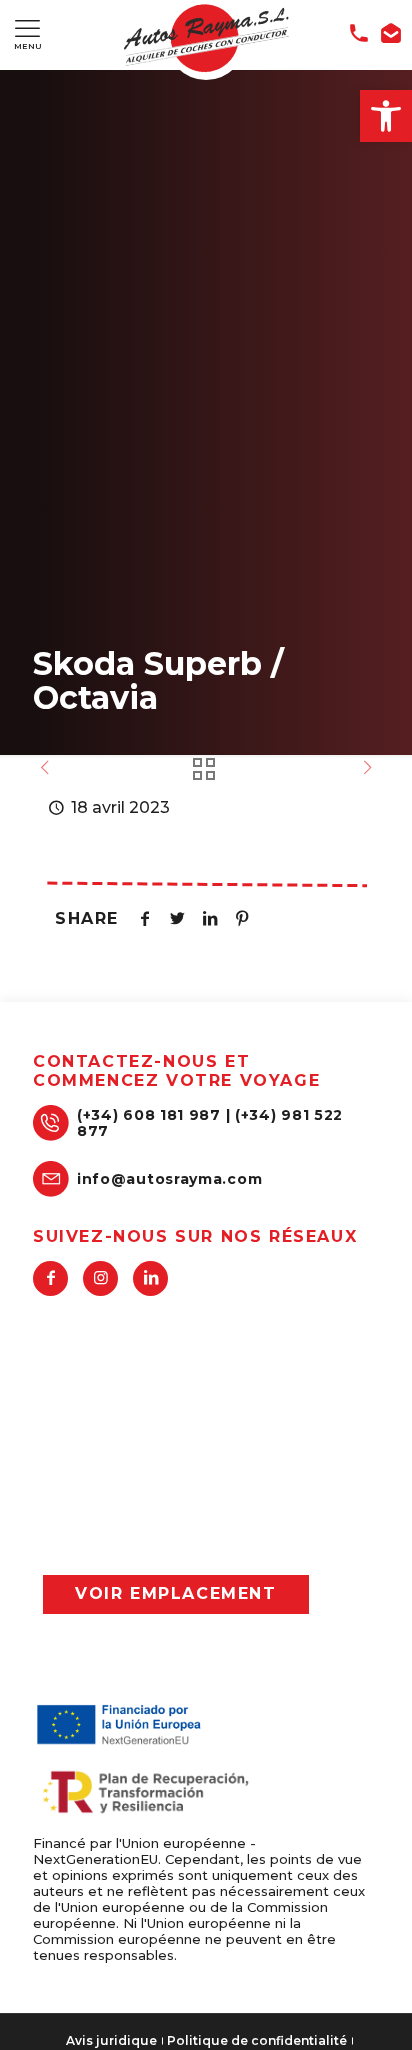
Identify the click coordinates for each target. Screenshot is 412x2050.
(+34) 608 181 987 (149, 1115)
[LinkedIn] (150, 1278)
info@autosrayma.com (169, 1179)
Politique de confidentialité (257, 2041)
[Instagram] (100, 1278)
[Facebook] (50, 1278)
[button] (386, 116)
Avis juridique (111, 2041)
...
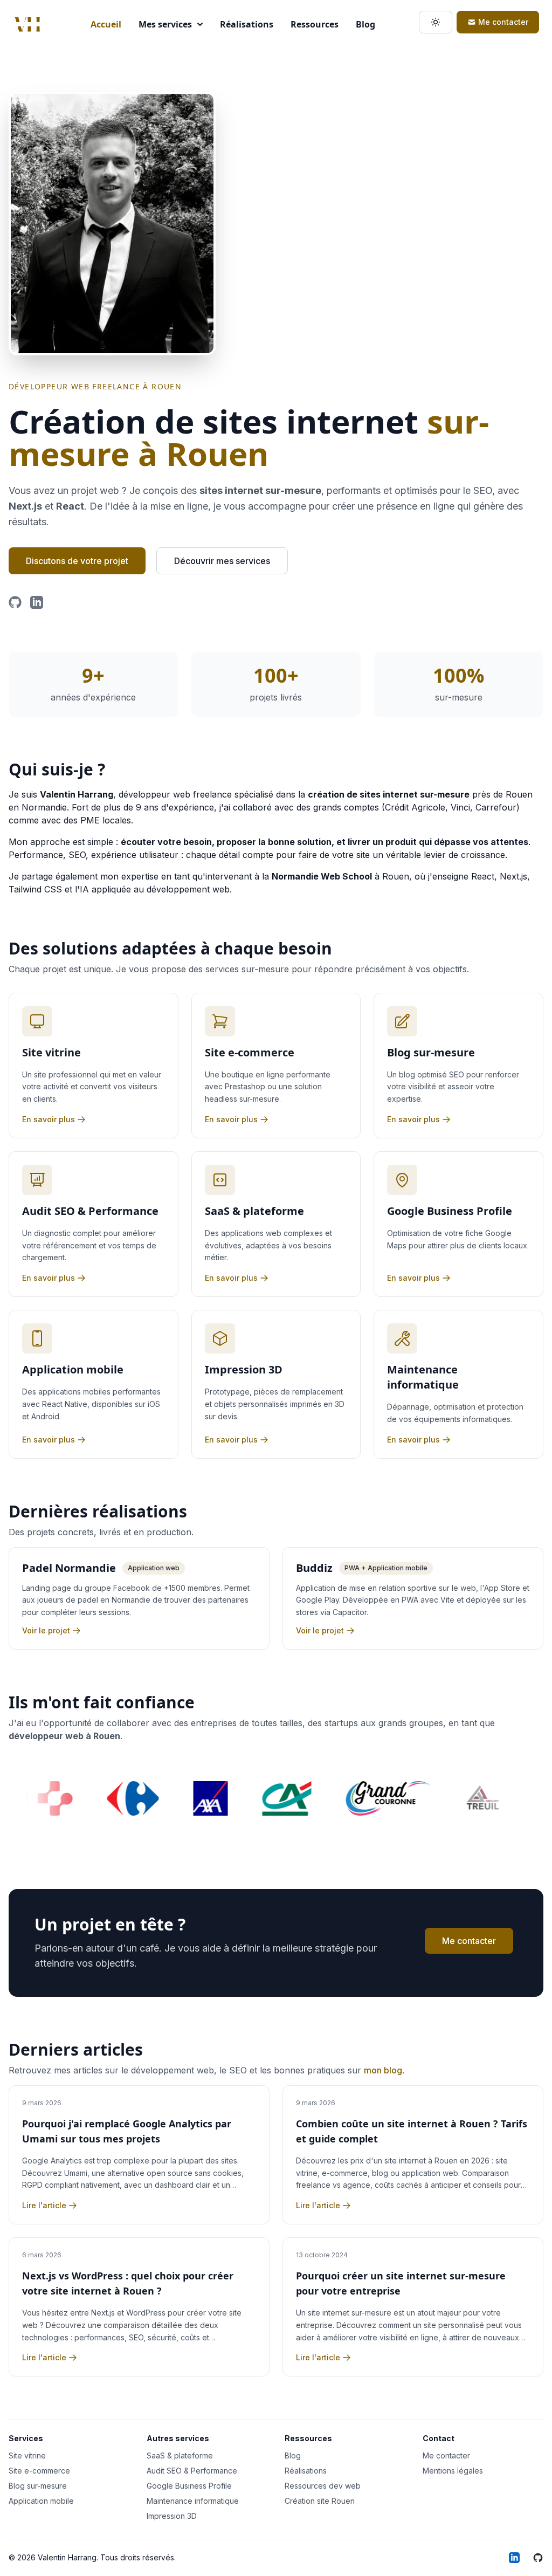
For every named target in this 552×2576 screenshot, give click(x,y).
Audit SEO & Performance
--
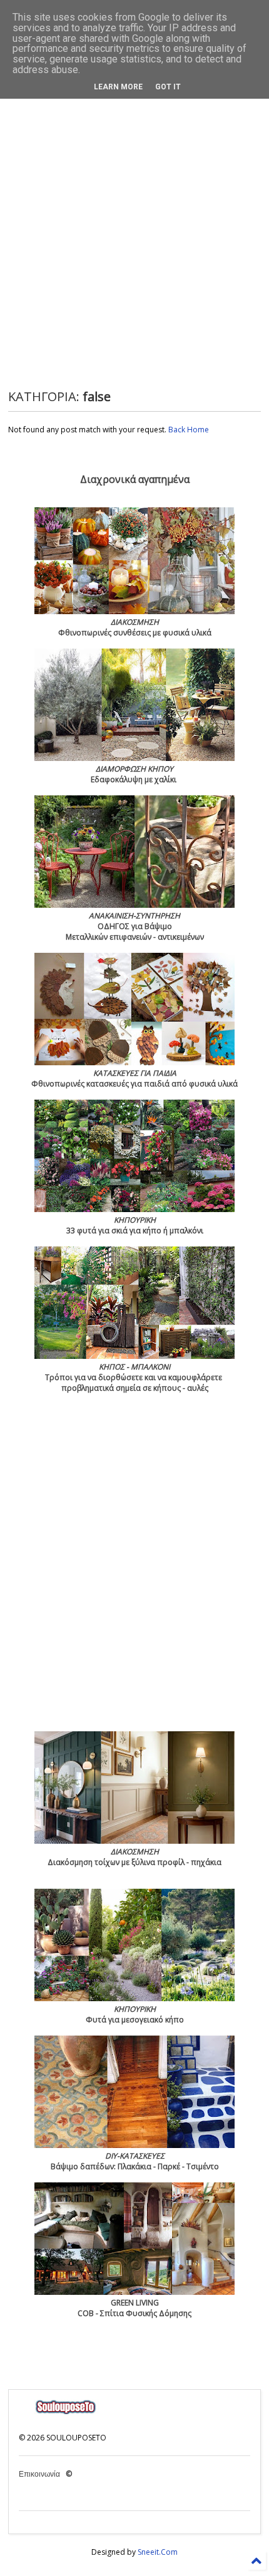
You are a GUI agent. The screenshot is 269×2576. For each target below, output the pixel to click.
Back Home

REQUIRED ACTION -
Your task is to transcribe, with no changes, only the lines of the listing above that lie between the line holding "For every named" and the line holding "Audit SEO & Performance", inclusive.

ANSWER TO THIS PROBLEM -
For every named target in this 552×2576 screenshot, give click(x,y).
Audit SEO & Performance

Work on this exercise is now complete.